Much simpler than standalone WireGuard setup. Note: pfSense added WireGuard support later than OPNsense and had some stability issues early on. In OPNsense it's been solid for me since day one.

Intrusion Detection (Suricata)

Services → Intrusion Detection

Suricata scans traffic for known attack patterns. Enable it on WAN to catch inbound threats. Both OPNsense and pfSense support Suricata, so this part is identical across the two.

Fair warning: this eats CPU. On my FW4B it adds about 10% CPU load at gigabit speeds. Don't enable it on weak hardware or you'll bottleneck your throughput.

DNS and DHCP

OPNsense runs Unbound for DNS and ISC DHCP by default.
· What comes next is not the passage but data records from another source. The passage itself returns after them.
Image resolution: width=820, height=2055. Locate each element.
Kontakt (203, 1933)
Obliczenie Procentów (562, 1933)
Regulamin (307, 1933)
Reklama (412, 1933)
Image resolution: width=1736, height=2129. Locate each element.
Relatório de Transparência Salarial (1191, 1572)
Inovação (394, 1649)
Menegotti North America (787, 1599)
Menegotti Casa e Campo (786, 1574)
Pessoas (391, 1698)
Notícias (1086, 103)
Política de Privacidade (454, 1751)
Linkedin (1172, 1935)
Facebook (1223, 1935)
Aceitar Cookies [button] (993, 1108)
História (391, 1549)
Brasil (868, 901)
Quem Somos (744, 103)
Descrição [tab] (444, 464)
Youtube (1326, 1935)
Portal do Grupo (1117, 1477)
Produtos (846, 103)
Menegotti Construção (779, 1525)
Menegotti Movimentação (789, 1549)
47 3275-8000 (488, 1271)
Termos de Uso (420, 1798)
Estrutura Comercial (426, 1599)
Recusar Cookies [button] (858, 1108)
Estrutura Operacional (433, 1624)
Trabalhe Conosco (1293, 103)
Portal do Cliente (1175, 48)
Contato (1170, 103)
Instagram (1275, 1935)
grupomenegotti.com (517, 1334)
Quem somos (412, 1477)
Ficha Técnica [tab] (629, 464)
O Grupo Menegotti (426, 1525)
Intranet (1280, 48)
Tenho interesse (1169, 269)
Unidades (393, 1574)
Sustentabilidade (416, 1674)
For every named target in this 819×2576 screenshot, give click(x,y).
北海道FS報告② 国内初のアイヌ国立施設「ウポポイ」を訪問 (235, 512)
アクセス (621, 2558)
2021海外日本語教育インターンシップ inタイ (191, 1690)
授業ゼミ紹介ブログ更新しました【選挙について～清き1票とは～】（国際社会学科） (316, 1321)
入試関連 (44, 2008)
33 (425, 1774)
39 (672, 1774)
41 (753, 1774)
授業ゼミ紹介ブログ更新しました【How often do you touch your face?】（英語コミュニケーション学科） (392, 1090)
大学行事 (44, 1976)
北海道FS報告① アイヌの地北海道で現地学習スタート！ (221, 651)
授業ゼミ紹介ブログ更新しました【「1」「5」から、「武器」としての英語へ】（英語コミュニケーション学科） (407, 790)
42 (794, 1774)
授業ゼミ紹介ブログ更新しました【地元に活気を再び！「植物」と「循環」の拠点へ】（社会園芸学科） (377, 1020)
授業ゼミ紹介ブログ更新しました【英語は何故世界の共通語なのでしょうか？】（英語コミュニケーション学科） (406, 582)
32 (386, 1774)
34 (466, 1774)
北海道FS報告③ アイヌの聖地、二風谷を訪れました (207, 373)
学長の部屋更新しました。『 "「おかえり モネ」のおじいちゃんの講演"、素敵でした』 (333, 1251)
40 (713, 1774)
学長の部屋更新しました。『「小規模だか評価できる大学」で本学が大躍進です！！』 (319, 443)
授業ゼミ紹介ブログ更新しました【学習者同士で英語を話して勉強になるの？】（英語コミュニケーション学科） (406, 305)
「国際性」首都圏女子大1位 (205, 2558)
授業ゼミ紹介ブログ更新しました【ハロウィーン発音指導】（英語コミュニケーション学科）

Both work well out of the box.

Local DNS Entries

Services → Unbound DNS → Overrides

Add entries like nas.home → 192.168.1.50

DHCP Reservations

Services → DHCPv4 → [Interface] → Static Mappings

Assign fixed IPs to specific MAC addresses.

Updates

System → Firmware → Updates

OPNsense pushes updates weekly — mostly security patches, occasionally new features. This is one of the clearest differences from pfSense, which ships updates far less often. Check at least monthly, but honestly the update notifications in the dashboard make it hard to forget.

Backup Configuration

System → Configuration → Backups

Download your config regularly. If hardware dies, you can restore to new hardware in minutes.

Common Mistakes

  • Enabling too many plugins - Each uses resources. Start minimal.
  • Overly complex rules - Start simple, add complexity only when needed.
  • Ignoring updates - Security patches are important.
  • No backup config - Hardware fails. Be prepared.

The 10% That Matters

  • UI modernization — OPNsense rebuilt the web interface from scratch. Live search, better menu organization, a responsive layout that works on a phone. pfSense's UI still feels like 2012.
  • Plugin system — OPNsense uses a proper package manager (pkg) with a curated plugin repository. Installing Zenarmor, WireGuard, or HAProxy is a few clicks. pfSense has packages too, but the ecosystem is smaller and updates lag behind.
  • Update frequency — OPNsense ships weekly security patches and minor releases. pfSense CE updates arrive every few months. For a device sitting at the edge of your network, faster patching matters.
  • Licensing and direction — Netgate's move toward pfSense Plus (closed source) and the CE version getting slower attention pushed a lot of people toward OPNsense. OPNsense is BSD-licensed and the full source is on GitHub.

⚖️ Where pfSense is still better:

  • Commercial support and Netgate appliances — If you need a vendor standing behind your firewall with a support contract, Netgate offers that. OPNsense has Deciso, but Netgate's commercial ecosystem is larger and more established in enterprise environments.
  • Third-party documentation — pfSense has been around longer and has more forum posts, YouTube guides, and blog tutorials. When you hit a weird edge case, the odds of finding someone who already solved it are higher on the pfSense side.
  • pfBlockerNG — pfSense's DNS-level ad and threat blocking package is more mature than OPNsense's equivalent. OPNsense has Unbound with blocklists, but pfBlockerNG's IP-based GeoIP blocking and DNSBL feeds are more polished.

If you're starting fresh, OPNsense. The UI is better, updates ship faster, and the licensing situation is straightforward. If you're already on pfSense and it's working, there's no urgent reason to migrate. The firewall underneath is the same — pf on FreeBSD, same packet filter, same kernel. The 10% on top is what differs, and for a running system, that may not be enough to justify the switchover time.